In her essay, Van Dyne documents the intense female relationships women developed in the early days of Smith’s history. “Not fully articulated, but passionately felt, same-sex desires emerged from widely shared rituals and intimacies that constitute residential college life.”

By the 1970s, notable feminist alums such as Betty Friedan ’42 and Gloria Steinem ’56 openly challenged expectations that Smithies should center their lives on husbands and children. For example, when Steinem gave the keynote address at Commencement in 1971, she called for the repeal of all laws restricting abortion and contraception, leading some parents to walk out. “Not everyone should be a parent any more than everyone with vocal cords should be an opera singer,” Steinem said.

Members of the class of 1897—Grace Kelley, Therina Townsend, H. Louise Peloubet, Albertine Flershem, Katherine Lahm, and Josephine Sewall—get in costume to perform in the Dickinson House production of The Amazons in January 1896.

Photograph courtesy of Smith College Special Collections

At the same time, Smithies began openly expressing their lesbian identities. The college’s first lesbian alliance was founded in the mid-1970s. By the 1980s, Hover House—one of Smith’s co-op houses—became known for attracting lesbians. When the college decided to close it, students staged a sit-in outside the president’s office in College Hall. Following the publication of a 1991 Los Angeles Times article about lesbianism at women’s colleges, then-Smith President Mary Maples Dunn commented, “I think the extraordinary fear of and focus on lesbianism in women’s colleges masks deeper fears of female independence and self-sufficiency.”

Smith’s curriculum also evolved, bringing new ideas about sex, gender, and the critical roles women played throughout history into the classroom. In 1942, Margaret Storrs Grierson 1922, a Smith professor and archivist, established what later became the Sophia Smith Collection—now the oldest repository of women’s history archives in the United States and abroad. At a time when women’s history was not yet a field of study in the academy, Smith valued women’s lives and experiences enough to collect primary sources about them that have formed the basis of so much fascinating scholarship today. In the 1980s, Smith professors Marilyn Schuster, Susan Van Dyne, Martha Acklesberg, and others braved intense headwinds to establish the women’s studies program, which later expanded to incorporate gender and sexuality studies.
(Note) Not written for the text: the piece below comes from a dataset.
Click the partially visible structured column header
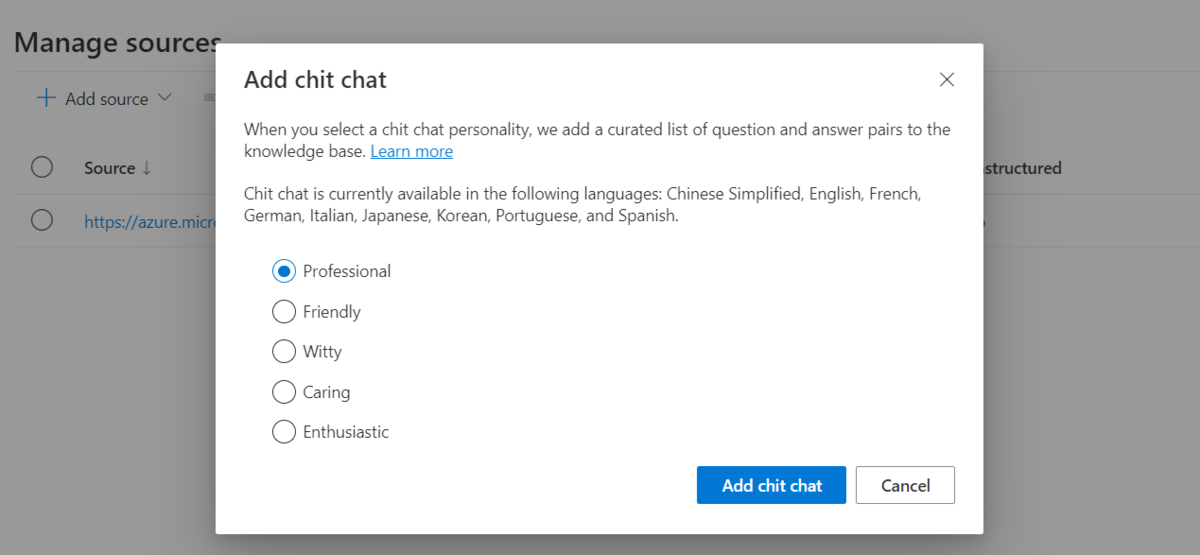1200x555 pixels. (1022, 168)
Smith also embraced disciplines in which women were historically underrepresented, including computer science, engineering, and data sciences.
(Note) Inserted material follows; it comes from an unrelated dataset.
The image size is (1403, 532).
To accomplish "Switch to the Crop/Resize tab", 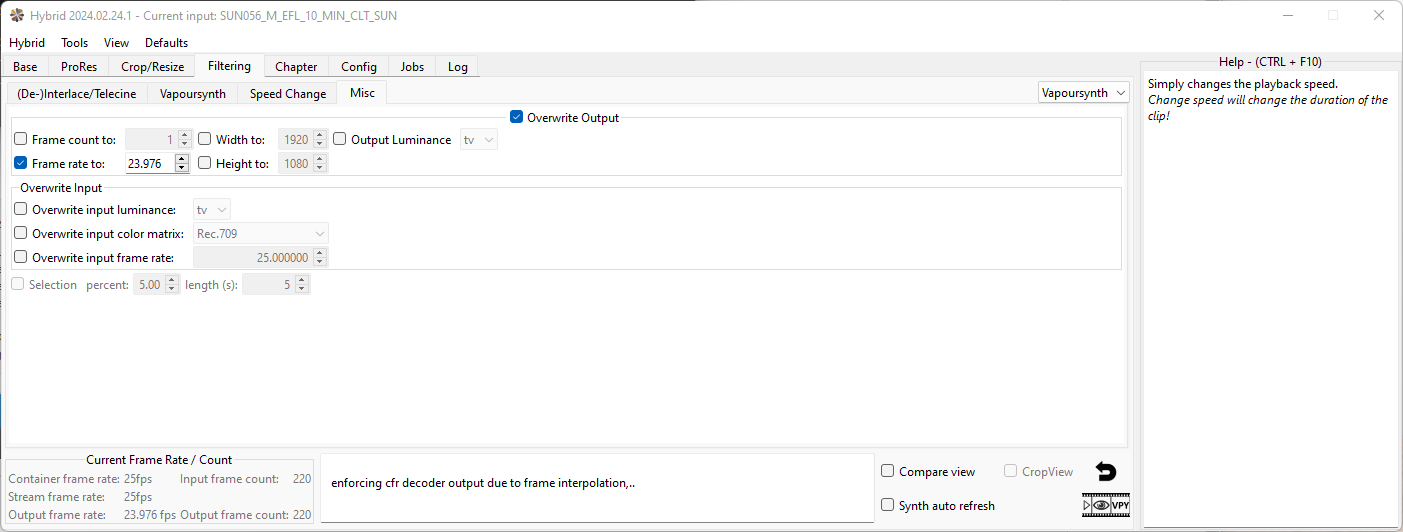I will 152,67.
Today, students are challenging gender norms in new ways. “There have always been trans and nonbinary Smithies, and there always will be; it’s just that now we have the language for ourselves,” says Tobias Davis, who points to a “proud tradition of historically women’s colleges being spaces for those of us marginalized by the cisheteropatriarchy to find our voices and achieve education.” Smith now welcomes applications from students who self-identify as women. On campus, Smithies express a wide range of gender identities. Many students don’t think of gender as a binary but as a spectrum of genders, including nonbinary people and gender-nonconforming people.

From the initial idea of the “college woman” in the late 19th century to the more fluid concepts of gender today, Smith has always been a gender-transgressive place. Conservative critics of the 19th century were right: Women’s colleges did transform women. Smith nurtured explorations of what it could mean to be a woman, challenging narrow and traditional notions of womanhood and gender expression. Smithies pushed against the boundaries of acceptable gendered behavior in what they studied, their physical activities, their relationships to each other, and their identities. By allowing this exploration, however begrudgingly, the college opened the door to new possibilities for Smith students.

Carrie N. Baker is the Sylvia Dlugasch Bauman Professor of American Studies and chair of the Program for the Study of Women, Gender & Sexuality. Her latest book is Abortion Pills: U.S. History and Politics (Amherst College Press).

This article appears in the Summer 2025 issue of the Smith Quarterly.